THE PROBLEM: Please reproduce the records, omitting nothing and changing nothing.

DATA FOR THIS EXERCISE:
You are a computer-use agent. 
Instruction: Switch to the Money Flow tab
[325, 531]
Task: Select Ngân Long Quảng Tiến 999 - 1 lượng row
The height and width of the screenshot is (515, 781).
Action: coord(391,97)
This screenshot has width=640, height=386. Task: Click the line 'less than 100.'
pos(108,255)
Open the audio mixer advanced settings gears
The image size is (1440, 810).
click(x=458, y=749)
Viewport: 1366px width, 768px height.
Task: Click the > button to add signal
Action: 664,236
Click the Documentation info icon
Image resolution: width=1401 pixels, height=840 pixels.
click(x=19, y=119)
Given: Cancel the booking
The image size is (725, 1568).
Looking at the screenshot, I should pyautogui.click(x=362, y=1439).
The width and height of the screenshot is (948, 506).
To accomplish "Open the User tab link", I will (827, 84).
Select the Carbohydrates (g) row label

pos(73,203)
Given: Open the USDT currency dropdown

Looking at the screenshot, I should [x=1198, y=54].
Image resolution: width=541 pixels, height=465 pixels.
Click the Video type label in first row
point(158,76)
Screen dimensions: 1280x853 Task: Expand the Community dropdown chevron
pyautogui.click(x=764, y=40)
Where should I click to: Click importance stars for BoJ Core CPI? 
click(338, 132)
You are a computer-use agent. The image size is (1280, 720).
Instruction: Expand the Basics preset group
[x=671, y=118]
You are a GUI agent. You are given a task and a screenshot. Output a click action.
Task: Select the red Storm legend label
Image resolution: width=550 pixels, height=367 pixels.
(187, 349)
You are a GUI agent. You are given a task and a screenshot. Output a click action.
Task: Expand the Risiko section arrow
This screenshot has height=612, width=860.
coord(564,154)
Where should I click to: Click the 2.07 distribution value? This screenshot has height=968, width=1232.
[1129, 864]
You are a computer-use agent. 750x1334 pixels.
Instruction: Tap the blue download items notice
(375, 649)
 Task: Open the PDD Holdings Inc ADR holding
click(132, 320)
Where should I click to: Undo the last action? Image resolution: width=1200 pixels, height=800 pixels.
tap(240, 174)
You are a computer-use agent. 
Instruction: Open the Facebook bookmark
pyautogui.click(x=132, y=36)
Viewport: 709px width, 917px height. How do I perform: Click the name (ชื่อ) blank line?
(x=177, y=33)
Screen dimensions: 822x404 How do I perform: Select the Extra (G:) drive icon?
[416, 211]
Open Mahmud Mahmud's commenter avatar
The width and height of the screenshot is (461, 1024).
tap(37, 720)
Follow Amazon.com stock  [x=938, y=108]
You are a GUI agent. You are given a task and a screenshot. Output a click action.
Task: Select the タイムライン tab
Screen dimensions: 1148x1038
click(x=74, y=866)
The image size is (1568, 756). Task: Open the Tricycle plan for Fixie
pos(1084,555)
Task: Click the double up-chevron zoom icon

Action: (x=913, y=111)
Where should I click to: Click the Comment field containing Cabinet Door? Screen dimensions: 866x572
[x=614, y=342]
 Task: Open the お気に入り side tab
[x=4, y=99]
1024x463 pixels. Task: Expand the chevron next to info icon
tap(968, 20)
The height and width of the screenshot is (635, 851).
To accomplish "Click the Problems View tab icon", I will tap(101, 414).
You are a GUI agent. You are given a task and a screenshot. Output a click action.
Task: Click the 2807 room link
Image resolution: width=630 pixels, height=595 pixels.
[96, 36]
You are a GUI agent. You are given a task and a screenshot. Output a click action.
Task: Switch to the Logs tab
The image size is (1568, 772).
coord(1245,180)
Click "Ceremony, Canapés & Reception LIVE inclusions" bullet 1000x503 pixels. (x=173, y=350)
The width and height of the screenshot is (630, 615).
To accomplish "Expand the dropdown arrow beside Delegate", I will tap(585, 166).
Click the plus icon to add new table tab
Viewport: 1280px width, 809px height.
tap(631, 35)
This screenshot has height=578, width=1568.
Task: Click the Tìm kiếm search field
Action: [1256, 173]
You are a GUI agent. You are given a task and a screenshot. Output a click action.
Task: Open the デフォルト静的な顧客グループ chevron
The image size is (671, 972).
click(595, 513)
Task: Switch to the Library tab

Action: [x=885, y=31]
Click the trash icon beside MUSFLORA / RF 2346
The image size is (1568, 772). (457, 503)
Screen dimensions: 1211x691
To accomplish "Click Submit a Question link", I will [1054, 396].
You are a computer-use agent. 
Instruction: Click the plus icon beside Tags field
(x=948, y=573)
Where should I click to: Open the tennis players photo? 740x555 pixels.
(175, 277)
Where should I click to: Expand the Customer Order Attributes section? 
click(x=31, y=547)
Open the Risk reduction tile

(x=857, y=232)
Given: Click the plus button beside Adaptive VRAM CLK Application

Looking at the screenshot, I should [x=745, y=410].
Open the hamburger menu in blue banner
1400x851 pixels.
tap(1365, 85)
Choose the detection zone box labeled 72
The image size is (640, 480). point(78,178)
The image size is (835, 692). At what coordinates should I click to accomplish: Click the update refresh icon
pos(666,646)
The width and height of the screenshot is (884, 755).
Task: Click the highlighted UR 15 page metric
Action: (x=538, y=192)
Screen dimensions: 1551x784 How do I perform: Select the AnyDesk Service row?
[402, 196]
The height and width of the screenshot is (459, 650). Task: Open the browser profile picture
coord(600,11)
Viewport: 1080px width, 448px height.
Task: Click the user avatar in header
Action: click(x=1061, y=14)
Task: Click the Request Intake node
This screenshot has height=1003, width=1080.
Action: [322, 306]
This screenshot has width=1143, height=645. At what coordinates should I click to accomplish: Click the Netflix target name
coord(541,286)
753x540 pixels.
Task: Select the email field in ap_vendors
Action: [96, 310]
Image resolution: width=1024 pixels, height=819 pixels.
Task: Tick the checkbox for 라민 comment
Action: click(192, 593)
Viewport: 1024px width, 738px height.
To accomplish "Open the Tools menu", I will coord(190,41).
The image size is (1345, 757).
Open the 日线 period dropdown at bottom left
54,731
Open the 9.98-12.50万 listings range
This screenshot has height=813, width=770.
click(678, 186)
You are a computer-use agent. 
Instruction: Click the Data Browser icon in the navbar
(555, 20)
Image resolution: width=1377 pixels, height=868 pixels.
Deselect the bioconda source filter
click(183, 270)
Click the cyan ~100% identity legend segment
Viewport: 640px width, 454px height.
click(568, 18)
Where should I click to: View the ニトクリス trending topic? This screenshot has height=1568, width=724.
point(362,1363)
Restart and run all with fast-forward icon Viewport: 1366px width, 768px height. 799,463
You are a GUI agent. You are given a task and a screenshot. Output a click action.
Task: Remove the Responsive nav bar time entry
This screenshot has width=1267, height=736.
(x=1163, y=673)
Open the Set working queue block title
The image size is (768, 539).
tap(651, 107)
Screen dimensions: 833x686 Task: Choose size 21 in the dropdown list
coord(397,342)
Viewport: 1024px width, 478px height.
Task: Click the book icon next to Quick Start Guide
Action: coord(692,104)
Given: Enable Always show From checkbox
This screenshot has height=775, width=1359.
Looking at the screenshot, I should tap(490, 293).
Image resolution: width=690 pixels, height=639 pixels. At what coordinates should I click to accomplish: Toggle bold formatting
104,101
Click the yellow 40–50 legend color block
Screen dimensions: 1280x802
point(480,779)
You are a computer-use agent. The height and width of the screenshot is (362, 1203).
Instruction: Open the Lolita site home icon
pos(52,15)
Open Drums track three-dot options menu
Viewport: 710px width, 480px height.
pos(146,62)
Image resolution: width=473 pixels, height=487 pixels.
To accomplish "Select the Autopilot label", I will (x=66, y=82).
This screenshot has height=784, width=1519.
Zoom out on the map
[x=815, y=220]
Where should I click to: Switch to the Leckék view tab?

SOLUTION TO THIS EXERCISE:
You are a computer-use agent. 
Instruction: Switch to the Money Flow tab
[325, 531]
Task: Select Ngân Long Quảng Tiến 999 - 1 lượng row
The height and width of the screenshot is (515, 781).
Action: coord(391,97)
This screenshot has width=640, height=386. Task: Click the line 'less than 100.'
pos(108,255)
Open the audio mixer advanced settings gears
The image size is (1440, 810).
click(x=458, y=749)
Viewport: 1366px width, 768px height.
Task: Click the > button to add signal
Action: 664,236
Click the Documentation info icon
Image resolution: width=1401 pixels, height=840 pixels.
click(x=19, y=119)
Given: Cancel the booking
The image size is (725, 1568).
Looking at the screenshot, I should pyautogui.click(x=362, y=1439).
The width and height of the screenshot is (948, 506).
To accomplish "Open the User tab link", I will (827, 84).
Select the Carbohydrates (g) row label

pos(73,203)
Given: Open the USDT currency dropdown

Looking at the screenshot, I should [x=1198, y=54].
Image resolution: width=541 pixels, height=465 pixels.
Click the Video type label in first row
point(158,76)
Screen dimensions: 1280x853 Task: Expand the Community dropdown chevron
pyautogui.click(x=764, y=40)
Where should I click to: Click importance stars for BoJ Core CPI? 
click(338, 132)
You are a computer-use agent. The image size is (1280, 720).
Instruction: Expand the Basics preset group
[x=671, y=118]
You are a GUI agent. You are given a task and a screenshot. Output a click action.
Task: Select the red Storm legend label
Image resolution: width=550 pixels, height=367 pixels.
(187, 349)
You are a GUI agent. You are given a task and a screenshot. Output a click action.
Task: Expand the Risiko section arrow
This screenshot has height=612, width=860.
coord(564,154)
Where should I click to: Click the 2.07 distribution value? This screenshot has height=968, width=1232.
[1129, 864]
You are a computer-use agent. 750x1334 pixels.
Instruction: Tap the blue download items notice
(375, 649)
 Task: Open the PDD Holdings Inc ADR holding
click(132, 320)
Where should I click to: Undo the last action? Image resolution: width=1200 pixels, height=800 pixels.
tap(240, 174)
You are a computer-use agent. 
Instruction: Open the Facebook bookmark
pyautogui.click(x=132, y=36)
Viewport: 709px width, 917px height. How do I perform: Click the name (ชื่อ) blank line?
(x=177, y=33)
Screen dimensions: 822x404 How do I perform: Select the Extra (G:) drive icon?
[416, 211]
Open Mahmud Mahmud's commenter avatar
The width and height of the screenshot is (461, 1024).
tap(37, 720)
Follow Amazon.com stock  [x=938, y=108]
You are a GUI agent. You are given a task and a screenshot. Output a click action.
Task: Select the タイムライン tab
Screen dimensions: 1148x1038
click(x=74, y=866)
The image size is (1568, 756). Task: Open the Tricycle plan for Fixie
pos(1084,555)
Task: Click the double up-chevron zoom icon

Action: (x=913, y=111)
Where should I click to: Click the Comment field containing Cabinet Door? Screen dimensions: 866x572
[x=614, y=342]
 Task: Open the お気に入り side tab
[x=4, y=99]
1024x463 pixels. Task: Expand the chevron next to info icon
tap(968, 20)
The height and width of the screenshot is (635, 851).
To accomplish "Click the Problems View tab icon", I will tap(101, 414).
You are a GUI agent. You are given a task and a screenshot. Output a click action.
Task: Click the 2807 room link
Image resolution: width=630 pixels, height=595 pixels.
[96, 36]
You are a GUI agent. You are given a task and a screenshot. Output a click action.
Task: Switch to the Logs tab
The image size is (1568, 772).
coord(1245,180)
Click "Ceremony, Canapés & Reception LIVE inclusions" bullet 1000x503 pixels. (x=173, y=350)
The width and height of the screenshot is (630, 615).
To accomplish "Expand the dropdown arrow beside Delegate", I will tap(585, 166).
Click the plus icon to add new table tab
Viewport: 1280px width, 809px height.
tap(631, 35)
This screenshot has height=578, width=1568.
Task: Click the Tìm kiếm search field
Action: [1256, 173]
You are a GUI agent. You are given a task and a screenshot. Output a click action.
Task: Open the デフォルト静的な顧客グループ chevron
The image size is (671, 972).
click(595, 513)
Task: Switch to the Library tab

Action: [x=885, y=31]
Click the trash icon beside MUSFLORA / RF 2346
The image size is (1568, 772). (457, 503)
Screen dimensions: 1211x691
To accomplish "Click Submit a Question link", I will [1054, 396].
You are a computer-use agent. 
Instruction: Click the plus icon beside Tags field
(x=948, y=573)
Where should I click to: Open the tennis players photo? 740x555 pixels.
(175, 277)
Where should I click to: Expand the Customer Order Attributes section? 
click(x=31, y=547)
Open the Risk reduction tile

(x=857, y=232)
Given: Click the plus button beside Adaptive VRAM CLK Application

Looking at the screenshot, I should [x=745, y=410].
Open the hamburger menu in blue banner
1400x851 pixels.
tap(1365, 85)
Choose the detection zone box labeled 72
The image size is (640, 480). point(78,178)
The image size is (835, 692). At what coordinates should I click to accomplish: Click the update refresh icon
pos(666,646)
The width and height of the screenshot is (884, 755).
Task: Click the highlighted UR 15 page metric
Action: (x=538, y=192)
Screen dimensions: 1551x784 How do I perform: Select the AnyDesk Service row?
[402, 196]
The height and width of the screenshot is (459, 650). Task: Open the browser profile picture
coord(600,11)
Viewport: 1080px width, 448px height.
Task: Click the user avatar in header
Action: click(x=1061, y=14)
Task: Click the Request Intake node
This screenshot has height=1003, width=1080.
Action: [322, 306]
This screenshot has width=1143, height=645. At what coordinates should I click to accomplish: Click the Netflix target name
coord(541,286)
753x540 pixels.
Task: Select the email field in ap_vendors
Action: [96, 310]
Image resolution: width=1024 pixels, height=819 pixels.
Task: Tick the checkbox for 라민 comment
Action: click(192, 593)
Viewport: 1024px width, 738px height.
To accomplish "Open the Tools menu", I will coord(190,41).
The image size is (1345, 757).
Open the 日线 period dropdown at bottom left
54,731
Open the 9.98-12.50万 listings range
This screenshot has height=813, width=770.
click(678, 186)
You are a computer-use agent. 
Instruction: Click the Data Browser icon in the navbar
(555, 20)
Image resolution: width=1377 pixels, height=868 pixels.
Deselect the bioconda source filter
click(183, 270)
Click the cyan ~100% identity legend segment
Viewport: 640px width, 454px height.
click(568, 18)
Where should I click to: View the ニトクリス trending topic? This screenshot has height=1568, width=724.
point(362,1363)
Restart and run all with fast-forward icon Viewport: 1366px width, 768px height. 799,463
You are a GUI agent. You are given a task and a screenshot. Output a click action.
Task: Remove the Responsive nav bar time entry
This screenshot has width=1267, height=736.
(x=1163, y=673)
Open the Set working queue block title
The image size is (768, 539).
tap(651, 107)
Screen dimensions: 833x686 Task: Choose size 21 in the dropdown list
coord(397,342)
Viewport: 1024px width, 478px height.
Task: Click the book icon next to Quick Start Guide
Action: coord(692,104)
Given: Enable Always show From checkbox
This screenshot has height=775, width=1359.
Looking at the screenshot, I should tap(490, 293).
Image resolution: width=690 pixels, height=639 pixels. At what coordinates should I click to accomplish: Toggle bold formatting
104,101
Click the yellow 40–50 legend color block
Screen dimensions: 1280x802
point(480,779)
You are a computer-use agent. The height and width of the screenshot is (362, 1203).
Instruction: Open the Lolita site home icon
pos(52,15)
Open Drums track three-dot options menu
Viewport: 710px width, 480px height.
pos(146,62)
Image resolution: width=473 pixels, height=487 pixels.
To accomplish "Select the Autopilot label", I will (x=66, y=82).
This screenshot has height=784, width=1519.
Zoom out on the map
[x=815, y=220]
Where should I click to: Switch to the Leckék view tab?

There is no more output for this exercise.